Text block START

EGA Institute for Women's Health


Professor Joy Delhanty

7 October 2021

It is with great sadness that we announce the death of Professor Joy Delhanty on 1st October 2021.

Professor Joy Delhanty

Joy started in UCL as an undergraduate reading Zoology in 1956. To put it in context, that was the year it was proven that 46 was the normal number of chromosomes per cell for humans! Following her Bachelors degree Joy went on to a PhD under the supervision of Professor Lionel Penrose in UCL. 
In her early career Joy discovered the first human triploid embryo and the first example of chromosome translocation leading to familial Down syndrome. From 1975 onwards she began working on the genetics and cytogenetics of human cancer and in the mid 1980s she became involved in experimental studies towards the development of earlier prenatal diagnosis of chromosome anomalies from chorionic villus samples and then in collaboration with colleagues from the Institute of Obstetrics and Gynaecology at the Hammersmith Hospital, genetic diagnosis in preimplantation (IVF) embryos. The application of dual FISH, with X and Y specific probes for sexing preimplantation embryos led, in 1993, to the birth of the first baby correctly sexed by FISH before implantation.

Text block END
The data START

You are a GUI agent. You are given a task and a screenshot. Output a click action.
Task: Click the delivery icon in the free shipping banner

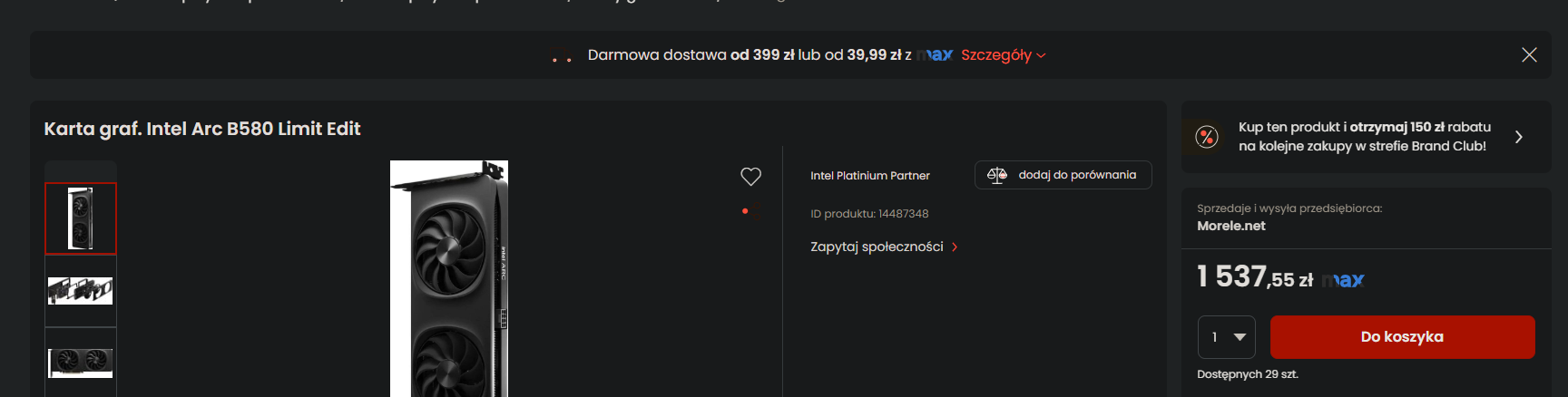click(562, 56)
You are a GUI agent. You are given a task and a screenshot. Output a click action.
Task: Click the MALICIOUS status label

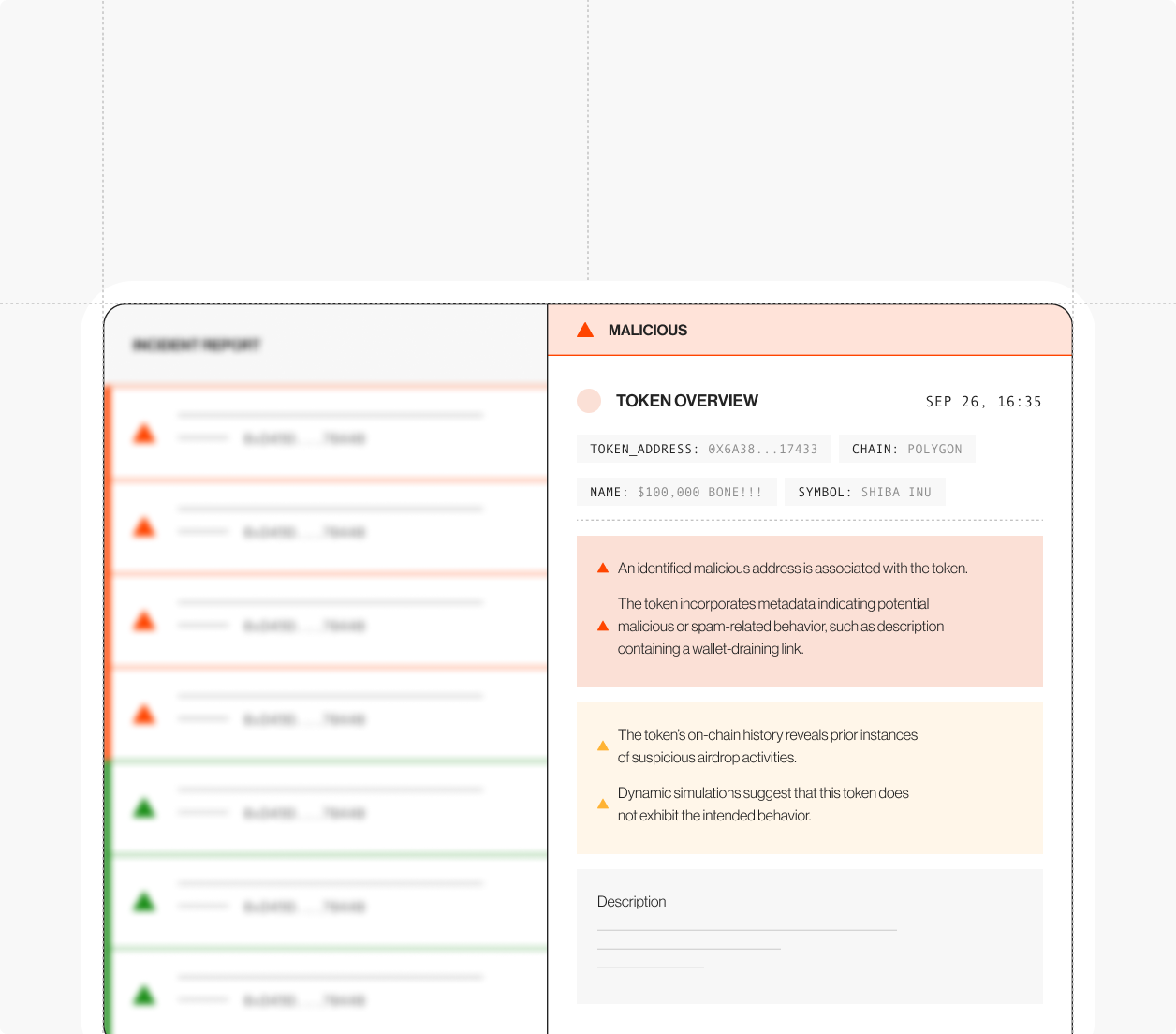(x=647, y=331)
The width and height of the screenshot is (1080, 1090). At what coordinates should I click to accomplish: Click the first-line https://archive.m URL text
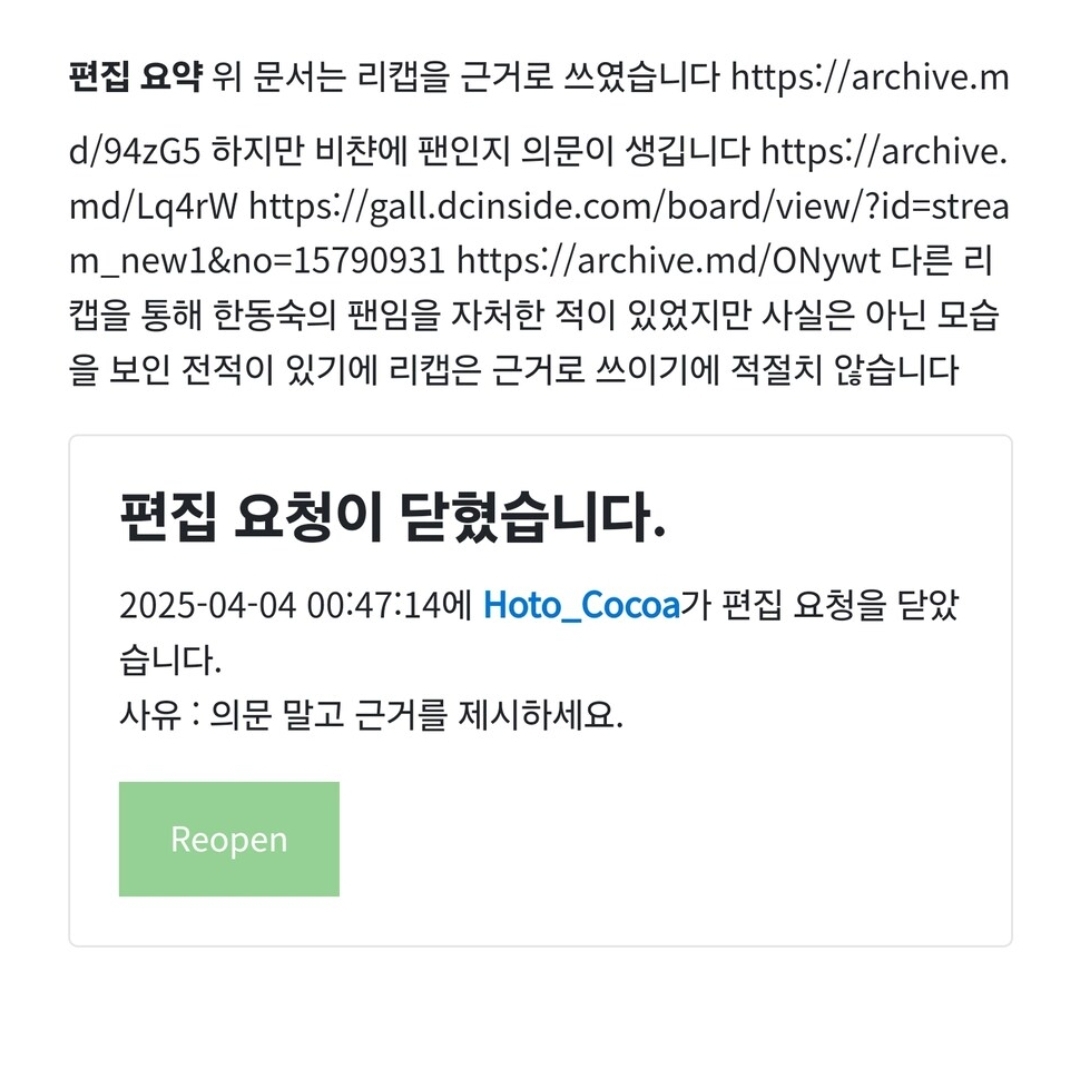coord(869,77)

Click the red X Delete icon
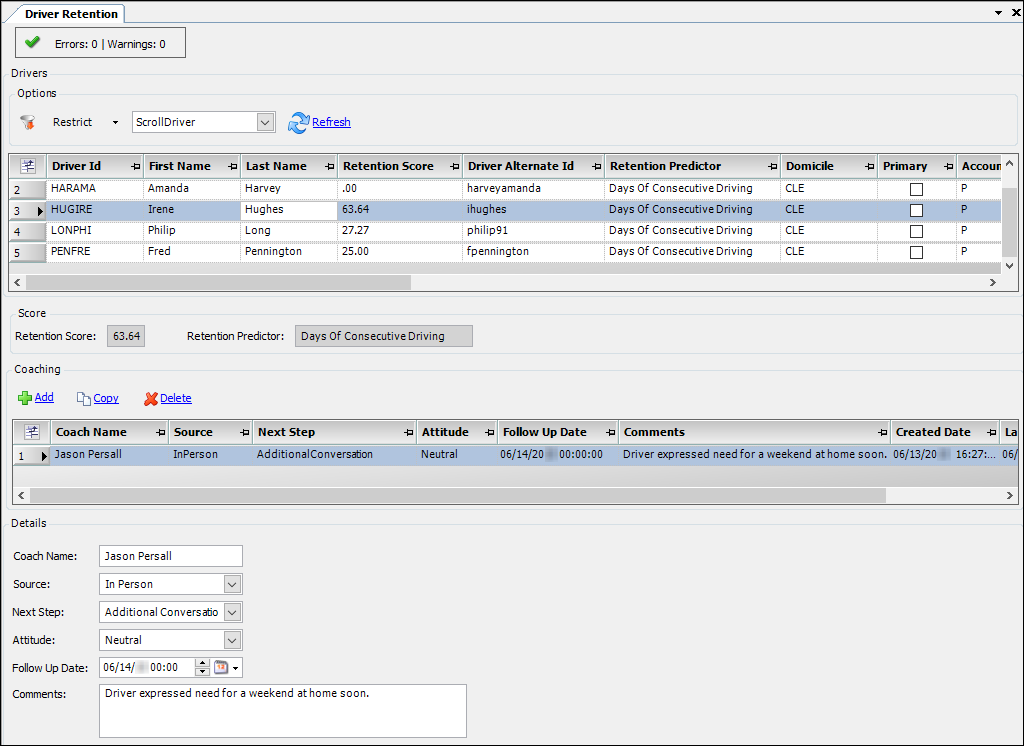[x=151, y=398]
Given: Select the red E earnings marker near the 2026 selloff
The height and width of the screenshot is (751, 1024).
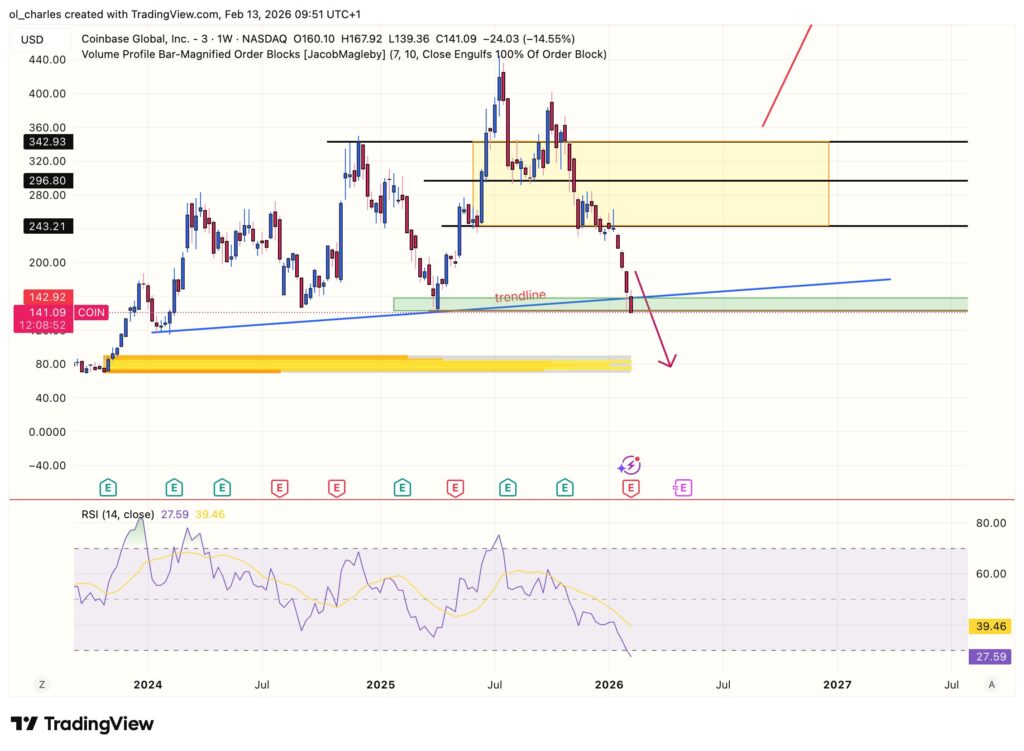Looking at the screenshot, I should click(631, 488).
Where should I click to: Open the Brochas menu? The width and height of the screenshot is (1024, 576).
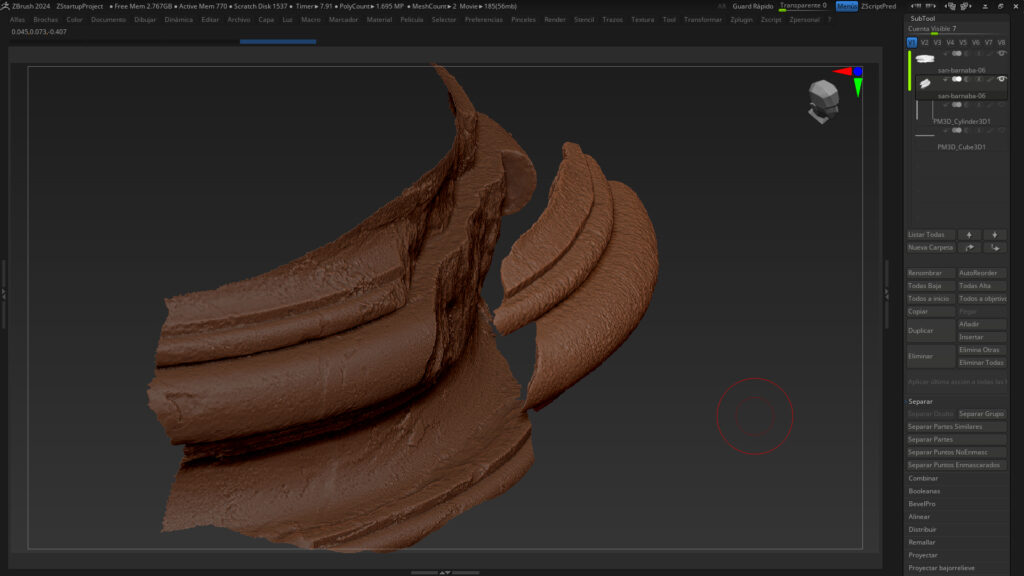click(x=46, y=19)
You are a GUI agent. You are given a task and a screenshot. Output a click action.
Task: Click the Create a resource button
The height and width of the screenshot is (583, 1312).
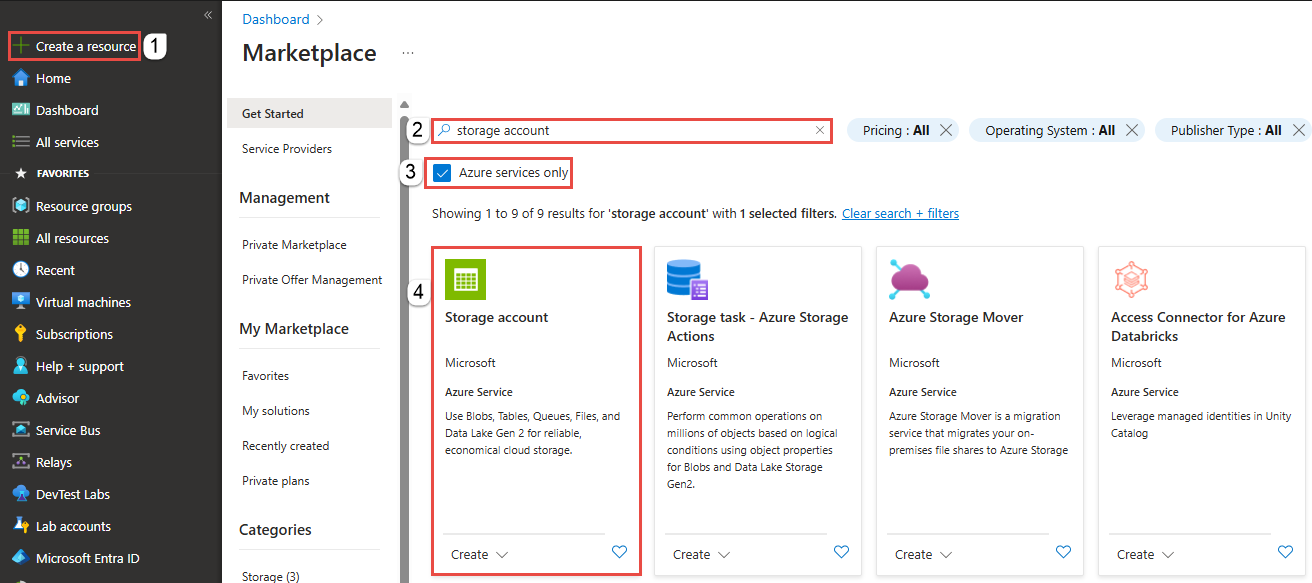[73, 45]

The data END

-- Questions to answer --
• a. In the notice on Professor Joy Delhanty, who supervised her PhD at UCL?
• b. Reproduce the passage of the Joy Delhanty notice starting at "EGA Institute for" and ending at "Penrose in UCL.".

-- Results of the exercise --
• a. Professor Lionel Penrose

• b.
EGA Institute for Women's Health


Professor Joy Delhanty

7 October 2021

It is with great sadness that we announce the death of Professor Joy Delhanty on 1st October 2021.

Professor Joy Delhanty

Joy started in UCL as an undergraduate reading Zoology in 1956. To put it in context, that was the year it was proven that 46 was the normal number of chromosomes per cell for humans! Following her Bachelors degree Joy went on to a PhD under the supervision of Professor Lionel Penrose in UCL.